[PAGE EXCERPT]:
## start

Bug #94610 | Server stalls because ALTER TABLE on partitioned table holds dict mutex | ||
---|---|---|---|
Submitted: | 8 Mar 2019 19:09 | Modified: | 5 Aug 2020 0:00 |
Reporter: | Justin Swanhart | Email Updates: | |
Status: | Verified | Impact on me: | |
Category: | MySQL Server: DDL | Severity: | S5 (Performance) |
Version: | 5.6.41 | OS: | CentOS (7.5) |
Assigned to: | CPU Architecture: | x86 | |
Tags: | ALTER TABLE, DDL, partition, stall |
[8 Mar 2019 19:09]
Justin Swanhart
[8 Mar 2019 20:57]
Justin Swanhart
During the stall: Main thread process no. 3185, id 140434206619392, state: enforcing dict cache limit Number of rows inserted 390436659, updated 870464553, deleted 8315026, read 1796535553852 12.49 inserts/s, 10.99 updates/s, 1.00 deletes/s, 385152.42 reads/s table_definition_cache is set to 100000 and there are <20000 opened_definitions
[8 Mar 2019 21:33]
MySQL Verification Team
Hi Justin, The issue with DDL on many partitions is verified, waiting on possible fix. Not sure what is additional to that in this report? MySQL pre 8.x we don't have data dictionary, ddl's are not transactional, it does lock everything, that's a design choice... I'm missing something in your report obviously?! all best Bogdan
[10 Mar 2019 13:02]
Jean-François Gagné
IMHO, the difference is that this bug is about ALTER blocking everything and Bug#83435 is about ALTER being slow. In this sense, those two bugs are different, but they might have the same resolution.
[10 Mar 2019 13:08]
Jean-François Gagné
I also have similar behavior, but with TRUNCATE PARTITION and with 5.7, I think it might be related.
[11 Mar 2019 13:16]
Sveta Smirnova
Bogdan, > ddl's are not transactional, it does lock everything, This report not about transactional DDLs, but about the fact that DDLs on one table lock absolutely unrelated operations (DML on *other* tables).
[11 Mar 2019 13:38]
MySQL Verification Team
Hey Sveta, > but about the fact that DDLs on one table lock absolutely unrelated operations (DML on *other* tables) Yes, and it was always doing so (till 8.x)? Not only "dml in other tables", even dml in other database/schema on the same server. Searching the documentation for confirmation if it's "documented" or not but was always like that. Only few online ddl operations tend not to do it and only on 8.x with data dictionary in database and transactional ddl's this behaves differently. I can agree that we can have a documentation issue that this behavior is not properly documented, but I'd say it's very well known (I know I'm having issues with it privately for 20+ years)?! So yes, not a transactional issue, it's a locking issue, but is not a bug, especially not an S1 in my opinion. That's if I understand the report properly. all best Bogdan
[11 Mar 2019 13:52]
MySQL Verification Team
@Jean-François Gagné Yes, truncate in this case does drop/create so it's a DDL and not DML (trying to be faster :D ) all best Bogdan
[11 Mar 2019 17:41]
Justin Swanhart
DDL on one table is not supposed to stall the server. DROP TABLE used to stall the server and a lot of work was put into it to keep that from happening. Now DROP/ALTER on partitioned servers are holding the dictionary mutex for long periods and stalling the server. This is a ALTER on an EMPTY table. It blocks operations in DML threads that create temporary tables or that need to open a new table in the dictionary. DDL on one table is not supposed to lock up other tables for the duration of the DDL. That makes MySQL into sqlite as far as concurrency goes.

## end

[DIRECTIONS]: From the bug report above, copy word for word the passage starting at "[10 Mar 2019 13:08]" and ending at "on *other* tables).".

[GIVEN INFORMATION]:
## start

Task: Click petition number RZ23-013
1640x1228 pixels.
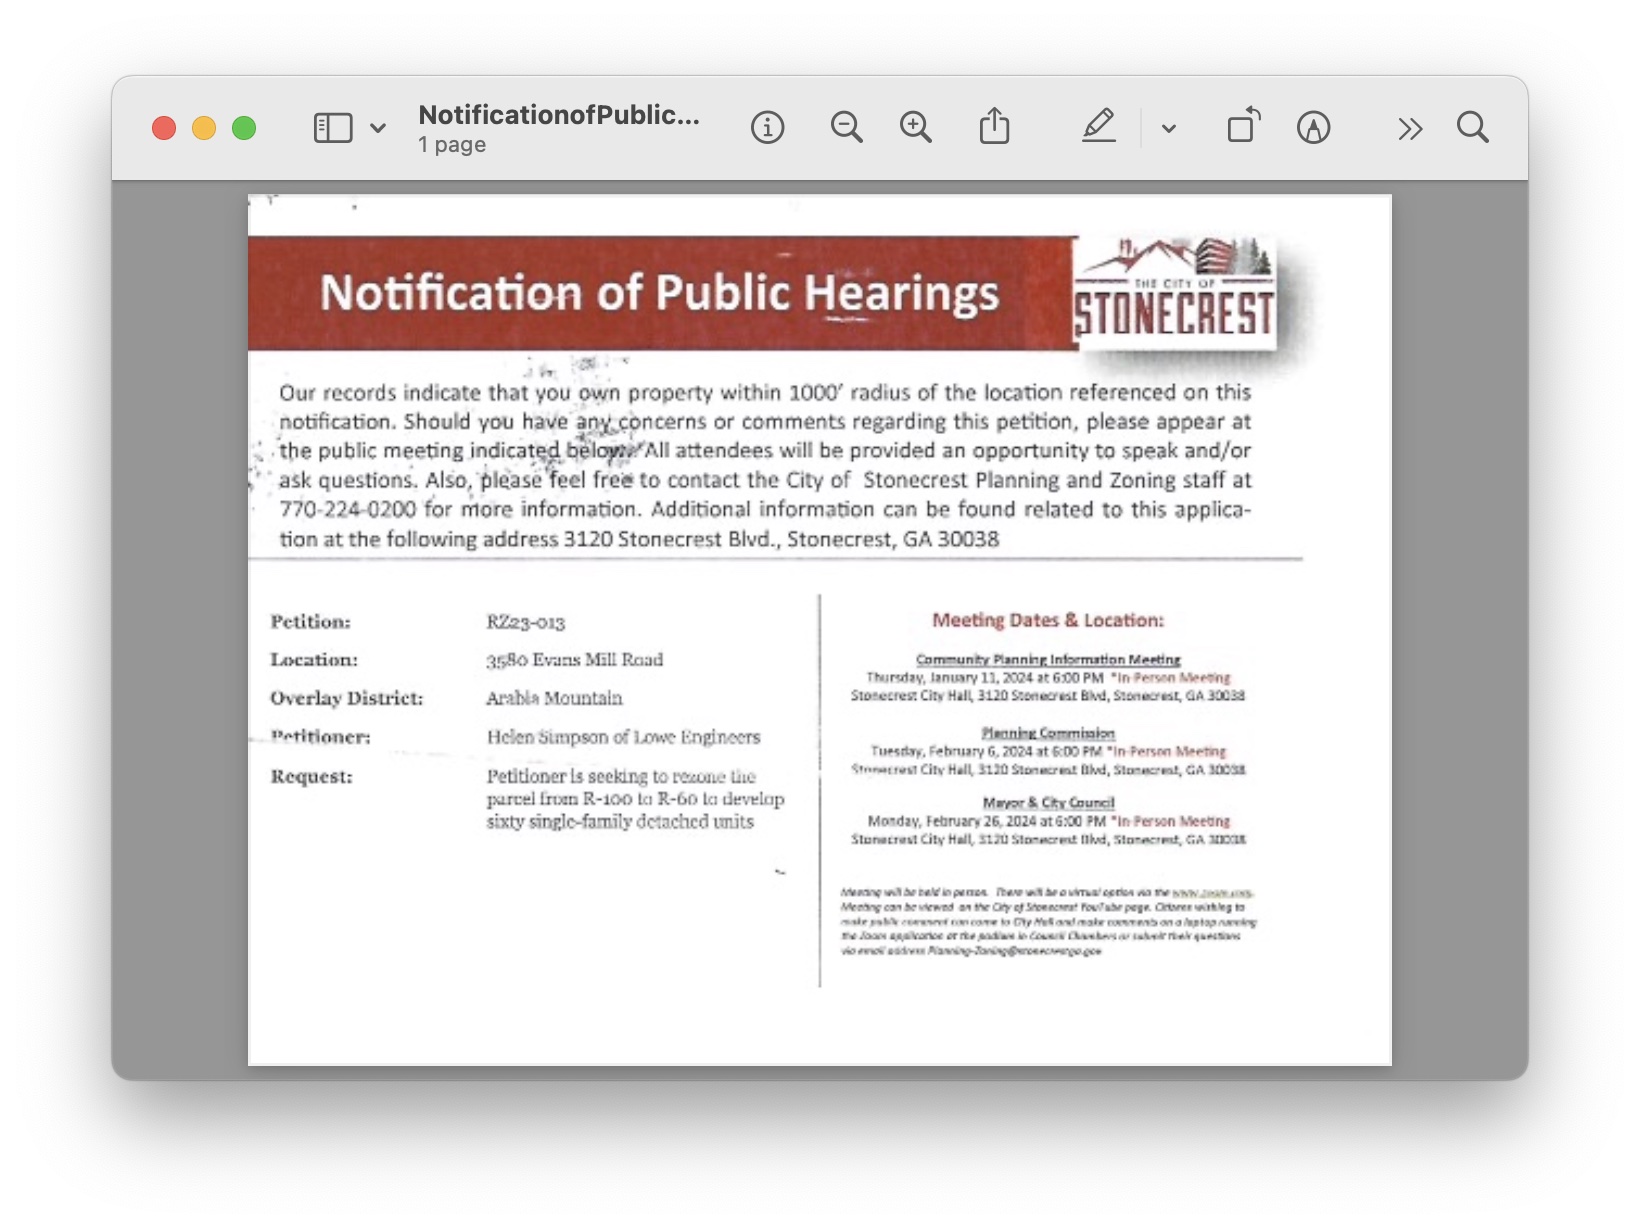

## end

[WRITTEN RESPONSE]:
[10 Mar 2019 13:08]
Jean-François Gagné
I also have similar behavior, but with TRUNCATE PARTITION and with 5.7, I think it might be related.
[11 Mar 2019 13:16]
Sveta Smirnova
Bogdan, > ddl's are not transactional, it does lock everything, This report not about transactional DDLs, but about the fact that DDLs on one table lock absolutely unrelated operations (DML on *other* tables).